EFI Terminology Explained Performance Improvements Canada Canadian

EFI Electronic Fuel Injection Terminology Explained

Whether you are ready to make the switch to Electronic Fuel Injection or if you are still considering the switch, there are several words and phrases that you will need to know. In this video Jason from FAST will explain some of the most common words and phrases used when talking about EFI systems.

ECU Electronic Control Unit

Electronic Fuel Injection, (or as it's more commonly called EFI) refers to the injection of fuel into the intake manifold by different types of fuel injectors, which is controlled by an ECU or Electronic Control Unit. The ECU is sometimes referred to as the box, or the computer, but basically it's the brains of an EFI system. Now let's take a look at some other terms often used in connection with EFI.
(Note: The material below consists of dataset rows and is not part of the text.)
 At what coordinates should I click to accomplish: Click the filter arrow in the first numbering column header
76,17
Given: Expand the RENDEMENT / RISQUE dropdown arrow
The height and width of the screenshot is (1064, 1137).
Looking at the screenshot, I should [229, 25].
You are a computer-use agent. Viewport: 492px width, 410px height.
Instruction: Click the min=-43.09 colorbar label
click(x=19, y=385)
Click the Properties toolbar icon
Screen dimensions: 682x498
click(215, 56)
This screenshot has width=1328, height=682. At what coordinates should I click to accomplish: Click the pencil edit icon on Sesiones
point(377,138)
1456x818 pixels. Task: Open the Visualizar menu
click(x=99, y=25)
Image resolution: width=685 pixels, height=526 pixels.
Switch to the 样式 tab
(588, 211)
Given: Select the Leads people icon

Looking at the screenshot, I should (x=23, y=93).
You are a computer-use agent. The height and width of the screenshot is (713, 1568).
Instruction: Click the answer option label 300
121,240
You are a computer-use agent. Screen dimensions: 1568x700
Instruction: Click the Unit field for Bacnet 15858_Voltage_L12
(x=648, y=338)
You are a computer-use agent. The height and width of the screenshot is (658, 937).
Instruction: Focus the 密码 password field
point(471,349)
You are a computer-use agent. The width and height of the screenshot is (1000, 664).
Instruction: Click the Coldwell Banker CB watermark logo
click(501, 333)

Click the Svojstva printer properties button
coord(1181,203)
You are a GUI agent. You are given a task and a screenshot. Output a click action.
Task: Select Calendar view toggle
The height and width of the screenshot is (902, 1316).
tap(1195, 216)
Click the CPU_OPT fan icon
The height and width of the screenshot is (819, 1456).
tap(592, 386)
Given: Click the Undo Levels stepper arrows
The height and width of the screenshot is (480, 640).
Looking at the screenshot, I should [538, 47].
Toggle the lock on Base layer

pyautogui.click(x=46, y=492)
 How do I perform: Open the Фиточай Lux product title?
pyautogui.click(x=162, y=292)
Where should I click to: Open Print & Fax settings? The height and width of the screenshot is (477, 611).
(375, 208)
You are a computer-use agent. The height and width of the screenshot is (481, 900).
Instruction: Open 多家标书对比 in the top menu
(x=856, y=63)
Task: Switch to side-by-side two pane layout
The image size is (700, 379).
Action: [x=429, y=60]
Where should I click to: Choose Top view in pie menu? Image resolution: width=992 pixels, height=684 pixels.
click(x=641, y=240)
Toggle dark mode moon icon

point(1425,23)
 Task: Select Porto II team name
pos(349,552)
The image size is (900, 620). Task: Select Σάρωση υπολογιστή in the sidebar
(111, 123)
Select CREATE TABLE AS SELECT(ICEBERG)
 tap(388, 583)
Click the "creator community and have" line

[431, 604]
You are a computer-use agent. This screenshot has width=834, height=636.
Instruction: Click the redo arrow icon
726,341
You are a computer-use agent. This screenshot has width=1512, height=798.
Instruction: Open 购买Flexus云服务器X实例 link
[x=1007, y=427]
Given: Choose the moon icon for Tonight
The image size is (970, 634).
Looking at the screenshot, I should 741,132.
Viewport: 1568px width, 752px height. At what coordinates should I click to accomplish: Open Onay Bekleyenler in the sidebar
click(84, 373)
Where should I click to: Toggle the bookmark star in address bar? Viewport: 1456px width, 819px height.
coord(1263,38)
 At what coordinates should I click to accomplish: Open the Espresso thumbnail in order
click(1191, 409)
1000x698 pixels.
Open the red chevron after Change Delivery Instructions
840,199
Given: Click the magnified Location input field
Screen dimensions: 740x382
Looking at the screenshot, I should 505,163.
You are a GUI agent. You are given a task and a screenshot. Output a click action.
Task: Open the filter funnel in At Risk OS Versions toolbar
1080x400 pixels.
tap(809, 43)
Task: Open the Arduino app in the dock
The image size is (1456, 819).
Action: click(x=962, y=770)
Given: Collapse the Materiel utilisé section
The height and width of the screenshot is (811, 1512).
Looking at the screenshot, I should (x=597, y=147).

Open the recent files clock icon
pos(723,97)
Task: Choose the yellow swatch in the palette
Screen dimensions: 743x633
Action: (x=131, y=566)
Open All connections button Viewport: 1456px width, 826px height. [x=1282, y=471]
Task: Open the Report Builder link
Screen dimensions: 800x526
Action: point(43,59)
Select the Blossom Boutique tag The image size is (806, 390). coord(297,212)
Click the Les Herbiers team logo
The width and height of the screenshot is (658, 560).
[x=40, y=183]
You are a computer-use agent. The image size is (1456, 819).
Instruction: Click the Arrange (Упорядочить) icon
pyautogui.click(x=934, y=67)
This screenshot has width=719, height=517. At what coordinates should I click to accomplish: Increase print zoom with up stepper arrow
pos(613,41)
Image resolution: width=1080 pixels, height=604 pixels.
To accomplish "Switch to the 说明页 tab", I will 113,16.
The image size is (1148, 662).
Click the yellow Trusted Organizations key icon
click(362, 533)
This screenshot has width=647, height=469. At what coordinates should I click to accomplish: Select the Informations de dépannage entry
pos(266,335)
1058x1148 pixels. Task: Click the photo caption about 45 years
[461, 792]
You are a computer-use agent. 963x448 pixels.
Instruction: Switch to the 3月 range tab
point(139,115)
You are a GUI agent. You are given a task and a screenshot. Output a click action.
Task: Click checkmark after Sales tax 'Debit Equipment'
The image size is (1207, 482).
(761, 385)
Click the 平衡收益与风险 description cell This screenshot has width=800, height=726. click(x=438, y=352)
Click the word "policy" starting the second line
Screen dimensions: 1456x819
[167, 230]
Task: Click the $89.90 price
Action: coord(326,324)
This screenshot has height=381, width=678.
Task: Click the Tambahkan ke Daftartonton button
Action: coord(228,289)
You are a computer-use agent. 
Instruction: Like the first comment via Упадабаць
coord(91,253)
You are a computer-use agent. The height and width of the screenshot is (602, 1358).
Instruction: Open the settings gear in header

MAP Manifold Absolute Pressure

First up is MAP which stands for Manifold Absolute Pressure . The MAP Sensor measures the amount of vacuum pressure inside of a running engine. It then tells the ECU how much load is on the engine. In other words, how hard the engine is working. The information the sensor is picking up is important because the two pieces of data the ECU needs to work properly are RPM and Load.

Oxygen Sensor / 02 Sensor

Another valuable sensor in the EFI system is the Oxygen or 02 Sensor. What the 02 Sensor does is measures the air-fuel mixture in the exhaust system and correct any errors in its fuel decisions.

BPW Base Pulse Width

Up next is BPW or Base Pulse Width. Base Pulse Width is the amount of time an injector is opened by the ECU in one engine cycle. Once the ECU has calculated everything, BPW is the end result of how much fuel is actually put into the engine. If the ECU sees it needs to increase fuel, it does so by increasing Pulse Width. If it needs to decrease fuel, it decreases Pulse Width.

IDC Injector Duty Cycle

A term related to BPW is IDC or Injector Duty Cycle. IDC is the ratio of BPW compared to the total time of an engine cycle. IDC measures and indicates how much of an injectors capacity is being used in an engine. If an injector is at full capacity, it's a sure sign that the injector is too small.

IAC Idle Air Control

Another important EFI term is IAC or Idle Air Control. the IAC is an electronic valve that regulates a controlled vacuum leak. That controlled leak allows for great idle speed control and can maintain consistent idle speed under different loads. It also can raise or lower idle speed when needed.

CAN Controller Area Network

Some EFI systems are equipped with a Controller Area Network or CAN. The Controller Area Network acts as a gateway, in that it allows the devices to communicate a large amount of information over a simple high speed to wire network. Since it provides data from all sensors, it eliminates most of the extra wiring necessary on vehicles not equipped with CAN.

TCU Transmission Control Unit

One of the primary components that uses CAN is the Transmission Control Unit or TCU. The TCU is similar to the ECU in that it's a computer, but the TCU only varies transmission behaviour. Things like vehicle speed, shift points, shift firmness, down shifting and torque converter lockup are some of the variables handled by the TCU and all of this info is a result of a CAN connection.

So let's review some of the EFI related terms we've covered today: MAP Manifold Absolute Pressure, 02 Sensors, BPW which is Base Pulse Width, IDC stands for Injector Duty Cycle, IAC is Idle Air Control, CAN the Controller Area Network and last is the TCU or Transmission Control Unit. We hope that with a better understanding of Electronic Fuel Injection your EFI setup will have you cruising in no time.